An International Space Station school contact has been planned with participants at Space Jam 6 at the Octave Chanute Aerospace Museum, Rantoul, IL on 5 Aug. The event is scheduled to begin at approximately 10:06 UTC.
The duration of the contact is approximately 9 minutes and 30 seconds.
The contact will be direct between NA1SS and WB9SA. The contact should be audible over the central U.S. Interested parties are invited to listen in on the 145.80 MHz downlink. The contact is expected to be conducted in English.
Space Jam 6 is a Boy Scout and Girl Scout weekend event that helps to prepare youth for an increasingly technology oriented future.
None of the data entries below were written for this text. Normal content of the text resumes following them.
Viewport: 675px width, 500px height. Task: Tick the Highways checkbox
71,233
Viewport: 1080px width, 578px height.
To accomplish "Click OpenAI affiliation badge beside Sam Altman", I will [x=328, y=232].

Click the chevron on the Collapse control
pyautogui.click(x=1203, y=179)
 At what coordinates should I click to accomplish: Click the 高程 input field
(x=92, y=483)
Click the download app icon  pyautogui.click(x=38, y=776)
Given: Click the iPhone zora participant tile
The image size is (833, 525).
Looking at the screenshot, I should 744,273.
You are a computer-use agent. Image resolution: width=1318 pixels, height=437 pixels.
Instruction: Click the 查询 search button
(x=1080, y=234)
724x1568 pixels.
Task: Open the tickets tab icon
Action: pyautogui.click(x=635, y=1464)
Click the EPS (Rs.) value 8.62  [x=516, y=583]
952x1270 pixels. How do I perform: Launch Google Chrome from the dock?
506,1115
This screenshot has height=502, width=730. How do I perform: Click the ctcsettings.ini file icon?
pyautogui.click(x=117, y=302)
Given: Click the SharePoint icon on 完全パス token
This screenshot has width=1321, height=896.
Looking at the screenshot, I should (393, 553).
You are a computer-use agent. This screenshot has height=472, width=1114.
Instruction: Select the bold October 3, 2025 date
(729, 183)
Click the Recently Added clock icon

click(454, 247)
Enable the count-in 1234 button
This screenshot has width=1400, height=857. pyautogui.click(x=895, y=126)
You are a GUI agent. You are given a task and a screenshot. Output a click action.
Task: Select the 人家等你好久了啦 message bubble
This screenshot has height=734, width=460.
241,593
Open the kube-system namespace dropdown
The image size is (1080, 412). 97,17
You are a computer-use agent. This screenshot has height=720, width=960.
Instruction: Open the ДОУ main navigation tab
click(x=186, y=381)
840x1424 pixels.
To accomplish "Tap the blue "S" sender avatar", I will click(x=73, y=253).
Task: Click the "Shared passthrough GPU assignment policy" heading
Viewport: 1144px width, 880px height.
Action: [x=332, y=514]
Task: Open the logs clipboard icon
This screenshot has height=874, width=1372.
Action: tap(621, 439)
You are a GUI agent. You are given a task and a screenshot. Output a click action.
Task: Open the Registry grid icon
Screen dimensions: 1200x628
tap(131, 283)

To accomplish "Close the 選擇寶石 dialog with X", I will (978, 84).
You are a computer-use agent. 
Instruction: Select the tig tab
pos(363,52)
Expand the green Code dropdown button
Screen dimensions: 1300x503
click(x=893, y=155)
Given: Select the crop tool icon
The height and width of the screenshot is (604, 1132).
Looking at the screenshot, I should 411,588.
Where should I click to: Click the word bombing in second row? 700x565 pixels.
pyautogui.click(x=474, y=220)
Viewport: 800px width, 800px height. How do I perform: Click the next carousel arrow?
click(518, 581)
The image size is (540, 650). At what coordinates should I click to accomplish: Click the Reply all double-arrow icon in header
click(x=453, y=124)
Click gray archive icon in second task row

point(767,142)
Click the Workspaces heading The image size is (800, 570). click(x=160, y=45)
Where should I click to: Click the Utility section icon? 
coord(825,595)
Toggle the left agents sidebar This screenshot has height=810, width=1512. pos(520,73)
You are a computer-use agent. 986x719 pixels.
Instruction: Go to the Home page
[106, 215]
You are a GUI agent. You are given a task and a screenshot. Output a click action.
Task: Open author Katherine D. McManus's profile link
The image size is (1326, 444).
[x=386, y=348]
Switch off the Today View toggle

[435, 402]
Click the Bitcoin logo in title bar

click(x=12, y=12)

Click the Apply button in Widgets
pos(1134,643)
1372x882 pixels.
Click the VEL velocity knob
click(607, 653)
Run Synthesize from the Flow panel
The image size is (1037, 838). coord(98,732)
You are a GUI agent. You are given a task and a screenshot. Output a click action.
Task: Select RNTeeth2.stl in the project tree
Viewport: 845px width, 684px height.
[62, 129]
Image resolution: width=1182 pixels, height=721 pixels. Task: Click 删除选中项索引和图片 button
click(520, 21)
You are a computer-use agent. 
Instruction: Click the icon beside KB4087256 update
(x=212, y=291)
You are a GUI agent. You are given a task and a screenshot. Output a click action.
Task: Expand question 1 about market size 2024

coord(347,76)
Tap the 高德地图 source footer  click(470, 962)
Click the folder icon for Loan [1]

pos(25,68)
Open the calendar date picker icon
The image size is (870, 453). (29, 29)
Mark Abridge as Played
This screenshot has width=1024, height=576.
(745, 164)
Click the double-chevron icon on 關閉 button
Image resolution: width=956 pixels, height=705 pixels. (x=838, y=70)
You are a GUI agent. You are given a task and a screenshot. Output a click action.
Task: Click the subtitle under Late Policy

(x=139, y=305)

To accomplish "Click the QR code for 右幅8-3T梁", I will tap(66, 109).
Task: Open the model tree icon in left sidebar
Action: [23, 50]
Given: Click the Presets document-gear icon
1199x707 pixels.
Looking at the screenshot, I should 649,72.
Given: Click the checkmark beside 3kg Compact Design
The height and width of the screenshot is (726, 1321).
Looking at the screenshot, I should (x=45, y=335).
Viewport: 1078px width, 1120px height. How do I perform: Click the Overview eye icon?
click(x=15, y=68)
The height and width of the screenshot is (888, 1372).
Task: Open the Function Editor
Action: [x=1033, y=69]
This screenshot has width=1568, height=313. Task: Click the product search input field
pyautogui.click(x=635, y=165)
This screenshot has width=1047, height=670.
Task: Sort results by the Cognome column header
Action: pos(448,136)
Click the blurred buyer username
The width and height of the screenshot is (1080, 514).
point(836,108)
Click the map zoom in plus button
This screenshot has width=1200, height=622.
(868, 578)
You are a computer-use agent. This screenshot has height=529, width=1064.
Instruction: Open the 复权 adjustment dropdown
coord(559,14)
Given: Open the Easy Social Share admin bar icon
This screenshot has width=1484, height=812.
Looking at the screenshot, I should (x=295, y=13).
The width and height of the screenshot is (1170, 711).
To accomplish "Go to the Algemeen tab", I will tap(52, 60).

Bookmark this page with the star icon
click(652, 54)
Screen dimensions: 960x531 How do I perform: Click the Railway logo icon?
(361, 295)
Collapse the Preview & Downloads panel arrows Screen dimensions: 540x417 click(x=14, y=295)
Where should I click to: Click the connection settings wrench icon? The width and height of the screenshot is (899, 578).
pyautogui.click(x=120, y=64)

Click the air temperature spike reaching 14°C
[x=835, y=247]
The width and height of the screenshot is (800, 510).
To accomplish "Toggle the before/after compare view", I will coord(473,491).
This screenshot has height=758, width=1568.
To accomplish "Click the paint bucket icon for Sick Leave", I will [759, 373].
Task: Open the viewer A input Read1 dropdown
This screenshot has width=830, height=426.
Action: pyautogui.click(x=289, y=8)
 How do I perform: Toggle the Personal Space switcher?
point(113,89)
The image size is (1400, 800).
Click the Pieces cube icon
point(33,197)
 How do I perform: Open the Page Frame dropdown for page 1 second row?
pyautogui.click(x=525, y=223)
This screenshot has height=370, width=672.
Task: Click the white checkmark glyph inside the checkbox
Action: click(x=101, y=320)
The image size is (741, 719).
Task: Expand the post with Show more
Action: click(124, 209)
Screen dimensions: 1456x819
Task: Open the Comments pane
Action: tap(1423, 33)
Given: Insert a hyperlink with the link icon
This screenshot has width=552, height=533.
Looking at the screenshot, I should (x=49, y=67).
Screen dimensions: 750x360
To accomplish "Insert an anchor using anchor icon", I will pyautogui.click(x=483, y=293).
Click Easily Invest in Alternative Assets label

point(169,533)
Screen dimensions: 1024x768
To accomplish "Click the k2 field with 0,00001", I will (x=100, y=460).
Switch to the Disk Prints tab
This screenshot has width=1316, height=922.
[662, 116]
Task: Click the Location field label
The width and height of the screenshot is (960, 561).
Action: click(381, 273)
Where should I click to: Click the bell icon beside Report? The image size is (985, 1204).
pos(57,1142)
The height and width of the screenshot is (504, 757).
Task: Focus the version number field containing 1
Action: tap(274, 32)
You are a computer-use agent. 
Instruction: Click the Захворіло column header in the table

While we still teach our core pioneering skills, today's pioneers are involved in the space program. If the young people today want to be ready for this future they need the STEM skills that we focus on. Space Exploration, Robotics, Electronics, Radio, Engineering and Aviation are just a few of the 38 merit badges we are offering. Our theme this year is the History of Aviation and with the help of the Young Eagles program we are able to offer actual airplane rides to Scouts. Our event is located at the Rantoul, Illinois Airport, formally the Chanute Air Base, where some Tuskegee airman began their training and we will have a couple representatives give a keynote speech to the Scouts. Next year, our theme will be the Future of Space Exploration.
Participants will ask as many of the following questions as time allows:
1. How old were you when you decided to become an astronaut?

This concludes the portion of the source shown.